The age at which individuals have their first child has important effects on the health of both the new mother and child, and the child’s social and mental development, and economic standing. For example, after the age of 34, a woman is much more likely to have health issues that complicate pregnancy, as well as difficulty conceiving without the intervention of fertility services.1 Recent research from Indiana University and the Karolinska Institute found that children born to fathers over the age of 45 were three times as likely to have autism and 13 times as likely to have ADHD, and were also more likely to go on to develop substance abuse problems and get lower grades in school.2 However, not all impacts of having children later in life are negative. Against the negative effects listed above are balanced the facts that mature parents often provide a more emotionally stable and economically sound environment for their children, that mature parents report higher psychological satisfaction, and that having children later in life may actually prolong the life of the mother.3
While it must be emphasized that there is no “correct” age at which to have children, it is undeniable that the age of an individual when his or her first child is born have far-reaching effects both for the individual, and for his or her child. There are many possible reasons why people may delay having their first child, such as a lack of job security, or a desire to invest in the time to explore their own lives, or to prioritize education, or career and income security. Another possible influencer may be the the educational level of the individuals’ parents, which has been shown to be an important predictor of behavioural outcomes.4 In this analysis, individuals’ maternal educational level, and the age at which that individual had his or her first child are examined to determine whether or not there exists a relationship between the two.
The focus on maternal educational level is important because it is a relatively new phenomenon. As recently as forty years ago, the numbers of women enrolled in higher education was marginal; over the last forty years, however, there has been unprecedented growth in women’s enrollment at institutions of higher education, and the number of female students in tertiary institutions has grown almost twice as fast as that of men since 1970.5 If there does exist a relationship between maternal educational level and the age at which someone has their first child, particularly if this age increases with maternal education, it is reasonable to expect that delaying having children will become normative, which may be of importance for educators and healthcare providers.

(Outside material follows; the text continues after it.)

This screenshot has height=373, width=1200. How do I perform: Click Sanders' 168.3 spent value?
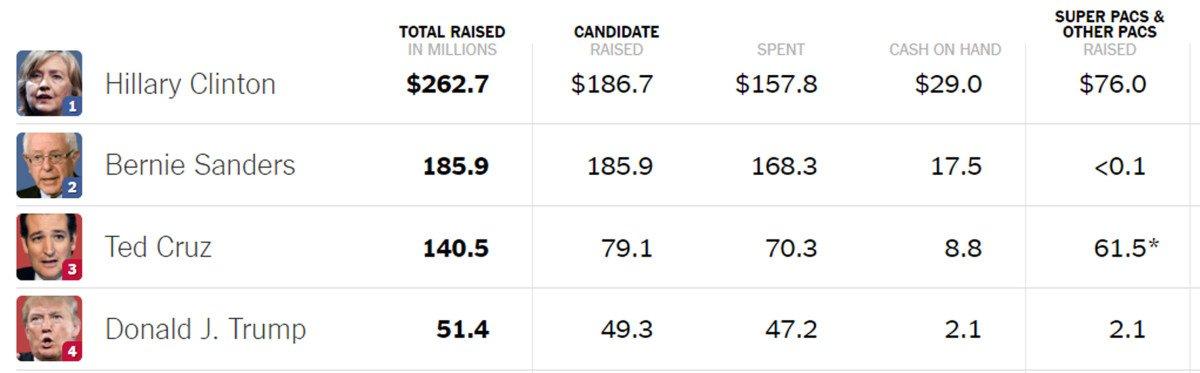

The data for this study are a modified version of the GSS. The General Social Survey is a large-scale survey that has monitored societal trends, behaviours, attitudes, and attributes in the United States since 1972. The modified version of the GSS data for Data Analysis and Statistical Inference Course (Duke University) is identical to the original excepting the removal of missing values, and that it provides only a sample of the total number of indicators.
These data were collected over the years 1972 to 2012. According to Appendix A of the GSS Codebook for Cumulative Data, the data were collected by survey conducted via a multi-stage random sample, which blocked for sex, age, and employment status, as well as race and income levels. There were three modes of data collection: computer assisted personal interviewing (CAPI), face-to-face interviews, and telephone interviews. The interviewer was obliged to meet a quota for each blocking level, and, to minimize the introduction of convenience sampling bias (by neglecting to survey those at work or school), they were instructed to conduct their surveys after 1500 hours on weekdays, or on weekends and holidays. Each observation was an individual adult, living in the area scoped by the surveyor. In data collected before 2006, these individuals were exclusively English speakers; subsequent years included Spanish-speaking individuals as well.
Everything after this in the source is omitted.